> _Passage_:
Hydrolab Quanta units, complete with sealed flow cell, allow users to obtain exceptionally accurate results in the field.
It's important to note that parameter selection in monitoring program design is most often dictated by the regulatory status of the site.
However, background water quality constituents, purging indicator parameters, and contaminants all represent targets for data collection programs.
The tools and procedures used in these programs should be equally rigorous and applicable to all categories of data, since all may be needed to determine or support regulatory action.
Low flow sampling: parameter stabilisation
It is recommended that water quality parameters be used to determine purging needs prior to sample collection in each well.
Stabilisation of parameters such as pH, specific conductance (EC), dissolved oxygen (DO), oxidation-reduction potential (ORP), temperature, and turbidity should be used to determine when formation water is accessed during purging.
In general, the order of stabilisation is pH, temperature, and EC, followed by ORP, DO, and turbidity.
It should be noted that turbidity is a very conservative parameter in terms of stabilisation. Turbidity is always the last parameter to stabilise and excessive purge times are invariably related to the establishment of too stringent turbidity stabilisation criteria.

(Items listed in a dataset)
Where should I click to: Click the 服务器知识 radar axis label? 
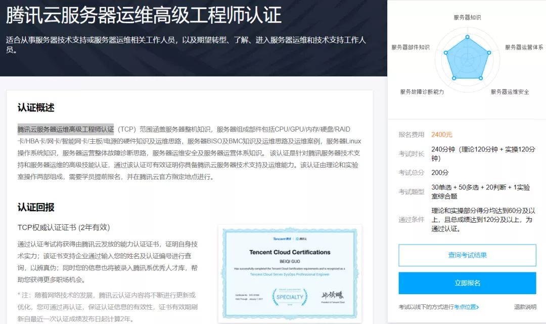point(467,18)
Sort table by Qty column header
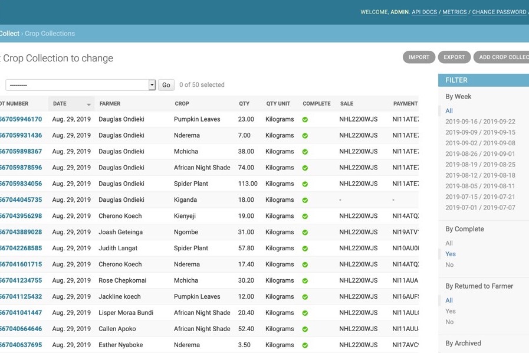The width and height of the screenshot is (529, 353). [x=244, y=104]

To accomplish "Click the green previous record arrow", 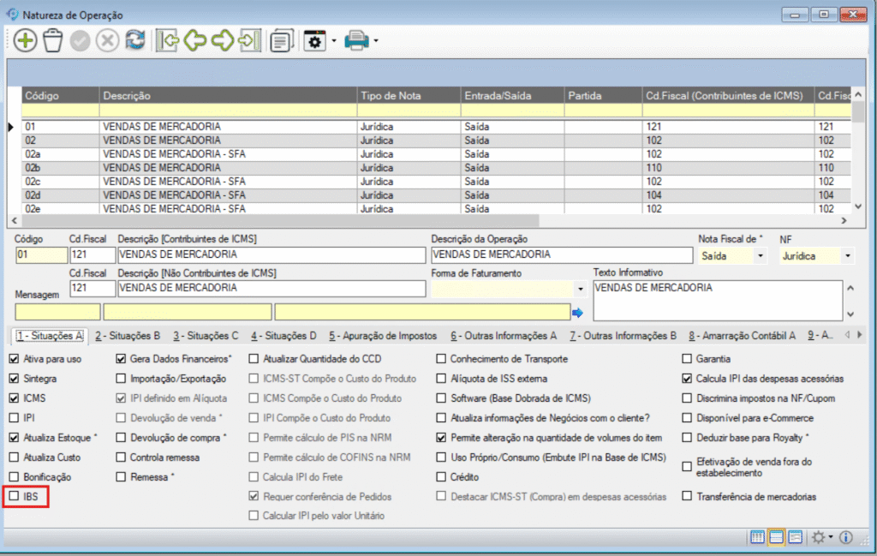I will (195, 40).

> _Problem set_:
1. Reproduce everything in the groundwater sampling passage from "The tools and" down to "accessed during purging.".
2. Translate this sentence from the groundwater sampling passage into Spanish: "In general, the order of stabilisation is pH, temperature, and EC, followed by ORP, DO, and turbidity."
3. Extend the groundwater sampling passage with a few more sentences that pick up after its last one.

> _Answers for the tasks_:
1.
The tools and procedures used in these programs should be equally rigorous and applicable to all categories of data, since all may be needed to determine or support regulatory action.
Low flow sampling: parameter stabilisation
It is recommended that water quality parameters be used to determine purging needs prior to sample collection in each well.
Stabilisation of parameters such as pH, specific conductance (EC), dissolved oxygen (DO), oxidation-reduction potential (ORP), temperature, and turbidity should be used to determine when formation water is accessed during purging.

2. En general, el orden de estabilización es pH, temperatura y CE, seguidos de ORP, OD y turbidez.

3.
It should also be noted that natural turbidity levels in ground water may exceed 10 nephelometric turbidity units (NTUs).
In-line water quality indicator parameters should be continuously monitored during purging.
Water level drawdown should also be checked periodically as a guide to flow rate adjustment with the goal being minimal drawdown (<0.1m) during purging. Measurements of water quality parameters should be taken every three to five minutes.
Stabilisation is achieved after all parameters being measured have stabilised for three successive readings. In lieu of measuring all five parameters, a minimum subset would include pH, conductivity, and DO (or turbidity).
Three successive readings should be within + 0.1 for pH, + 3% for conductivity, + 10mv for ORP, and +10% for DO or turbidity. These are guidelines provided for rough estimates only.